Reportando-nos ao exemplo do alarme de incêndios, percebe-se que o conhecimento depende da partilha e do contacto entre atores, estando mais dependente do relacionamento humano do que de outra coisa qualquer. A edificação de um panorama situacional e o desenvolvimento da consciência situacional assentam em elevados níveis de automação, e requerem poderosas ferramentas de processamento e de tratamento de dados. Não obstante, a geração de conhecimento constrói-se sobre informação já tratada, logo em cima dos processos automáticos de coleção e tratamento de dados e de informação, não sendo totalmente independente daqueles.

Dispor de um adequado grau de conhecimento situacional é crítico para as respostas operacionais, tendo-se referido que esse é também um dos fatores que contribui decisivamente para o sucesso da organização SAR. Outro é a omissão de interesses particulares em prol de um entendimento comum sobre o que deve ser feito. Considerando, como proposto, a SAR um estudo de caso (case study), e tendo-se no capítulo anterior sugerido uma visão agregadora sobre as modalidades de ação, estaremos agora em condições de procurar extrapolar algumas das conclusões a que se chegou para avaliar potenciais soluções, no plano organizacional e na vertente funcional, que se possam aplicar às outras componentes da segurança marítima.

 

CRIAR A MOTIVAÇÃO PARA AGIR EM CONJUNTO: MODELOS E SOLUÇÕES INTEGRADAS

As constatações mais importantes a que se chegou para explicar as dificuldades de gerar a motivação para a ação colaborativa são a persistência de interesses e de objetivos próprios, e a noção de soberania e de posse sobre espaços, recursos, etc. A simples redução dos requisitos de ação a um denominador comum, como se propôs anteriormente, não é, ainda assim, suficiente para subtrair tais variáveis ao processo de decisão. No modelo de organização SAR, esses fatores estão omissos e foram substituídos pelo estabelecimento de um vínculo de obrigatoriedade, consubstanciado num compromisso, logo na assunção de uma responsabilidade, perante a comunidade internacional.

A organização SAR assenta num modelo do tipo federado, em que cada Estado atua no respeito por um conjunto de normas regulatórias emanadas de uma organização central, com a qual não estabelecem qualquer relação de hierarquia. Como então referido, os estados têm total liberdade para decidir sobre a organização, os agentes e as formas de empenhamento nacionais, subordinando-as ao que entenderem ser mais eficiente e eficaz, mantendo todas as suas competências e independência para agir como melhor entenderem. Atento o enorme grau de autonomia que lhe é característica, dificilmente uma solução federada pode ser opção para a gestão integrada da problemática da segurança marítima, pois ela encoraja as prioridades individuais e a sobrevalorização dos interesses das partes sobre as do coletivo.

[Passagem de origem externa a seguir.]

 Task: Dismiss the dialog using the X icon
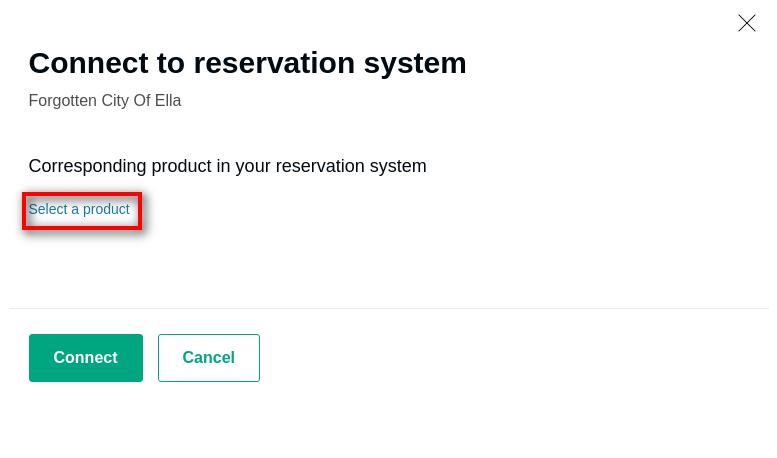tap(746, 23)
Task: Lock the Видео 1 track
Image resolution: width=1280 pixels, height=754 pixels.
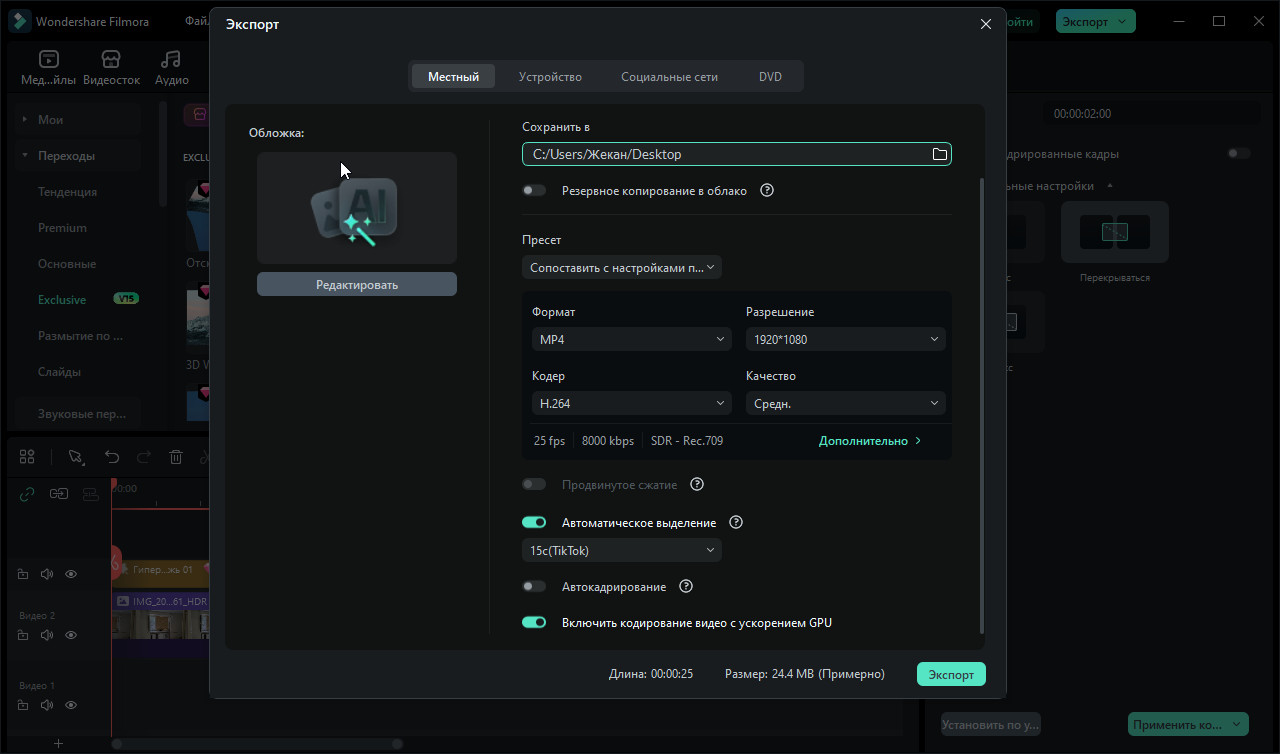Action: (x=22, y=705)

Já uma lógica de «sistema de sistemas», construindo sobre, e otimizando, as mais-valias de cada parte (considerada como um subsistema do todo), parece mais consentânea com o objetivo a que nos propomos. Um sistema de sistemas pressupõe que as partes se organizem segundo uma lógica de unidade de propósito, fazendo com que as capacidades do sistema, no seu conjunto, se não possam referenciar diretamente às propriedades individuais (o todo deverá ser sempre maior que a soma das partes). Apesar de não exigir que se estabeleçam relações de hierarquia, impõe, ainda assim, alguma disciplina para assegurar uniformidade na ação. Assentando já num princípio integrador, para que tal racional funcione teremos de encontrar uma forma de redirecionar vontades sustentadas em interesses próprios, substituindo-as por uma qualquer espécie de compromisso que vincule os atores a colaborar sem reticências.

Um sistema desta natureza, tal como o idealizamos, deverá englobar quer os empenhamentos operacionais, quer o contributo para a geração, num plano macro, de conhecimento situacional. Num e noutro caso sobrevém para a postura de cada Estado a questão da propriedade dos sistemas, logo a faculdade de decidir sobre a sua utilização prioritária. Subordinando-se as decisões a análises de risco e a critérios de racionalidade que não possibilitam cobrir todas as situações de planeamento, os empenhamentos colaborativos podem ser entendidos na ótica de reforçar essas lacunas – quando se beneficia diretamente da solução – ou como uma forma de desviar recursos necessários à prossecução de interesses próprios –, quando cabe atribuir meios a operações conjuntas ou a fazê-los deslocar para palcos distantes.

A partilha dos custos de investimento, entre as organizações supranacionais e os estados, e a afetação de recursos e de meios numa ótica de time-sharing, proporcional à percentagem dos custos suportados, vincularia logo à partida as partes perante as necessidades de ação combinada30. De certa forma é já um modelo que existe ao nível da UE, julgando-se que precisa apenas de melhor estruturação, especialmente no que respeita às metodologias de planeamento.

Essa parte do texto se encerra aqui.